The Food and Drug Administration is drafting new guidelines that will allow gay and bisexual men in monogamous relationships to donate blood without abstaining from sex, The Wall Street Journal reported.
Since the AIDS epidemic during the 1980s — when tests for HIV were not considered sensitive enough to protect the blood supply — men who had sex with men were barred for many years from donating blood.
That ban was lifted in 2015, but the FDA said gay and bisexual men needed to abstain from sex for one year before donating.
Federal officials then shortened the abstinence requirement to three months amid blood shortages during the COVID pandemic.
The WSJ reported Wednesday that sources said the FDA plans to issue the new rules in coming months.
Under the new guidelines, potential donors would need to complete an individualized risk assessment — similar to that used in Canada, which asks uniform questions regardless of gender or sexual orientation about a potential donor's medical history, travel and sexual activity.
WSJ sources said that FDA officials still are drafting the new guidelines and are determining what the questionnaire would contain.

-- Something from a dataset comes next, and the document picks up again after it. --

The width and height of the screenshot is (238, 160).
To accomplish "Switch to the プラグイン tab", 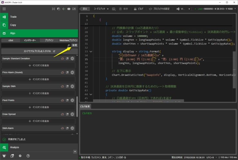I will pos(49,40).
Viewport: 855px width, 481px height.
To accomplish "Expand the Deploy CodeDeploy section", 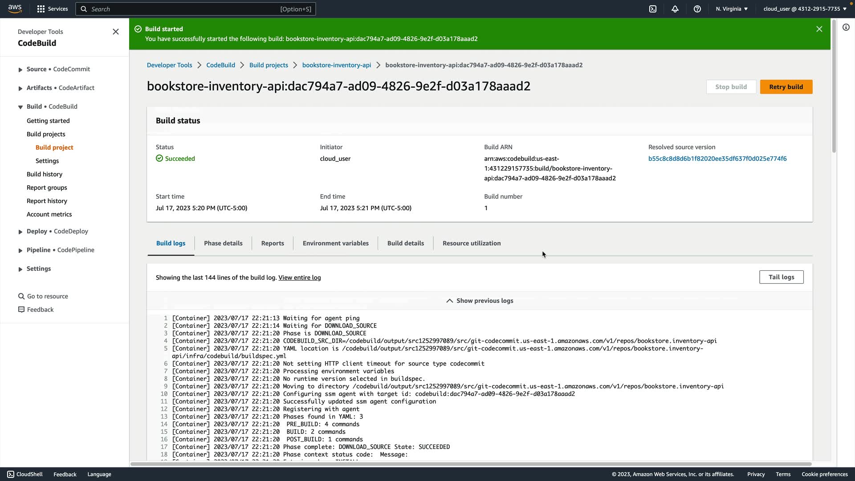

The new risk assessment likely would ask potential donors if they've had any new sexual partners in the past three months.
People who say they haven't would be free to donate blood, WSJ reported. People who say they have had new sexual partners would be asked if they have had anal intercourse in the past three months. People who say they haven't would be allowed to donate. People who say they have would likely be asked to wait three months before donating blood, an FDA official said.
The FDA spent money to study whether an individualized-risk assessment would be as effective as time deferrals in keeping the blood supply safe. Vitalant, OneBlood and the American Red Cross conducted the study, which ended earlier this year.
Participants in the study were asked questions that included whether they had more than one sex partner during specific periods of time, and whether they used condoms.
"We have a strong data set," Dr. Brian Custer, director of Vitalant Research Institute and principal investigator of the study, told WSJ. "We have highly relevant information to envision what an individual risk-based approach would look like."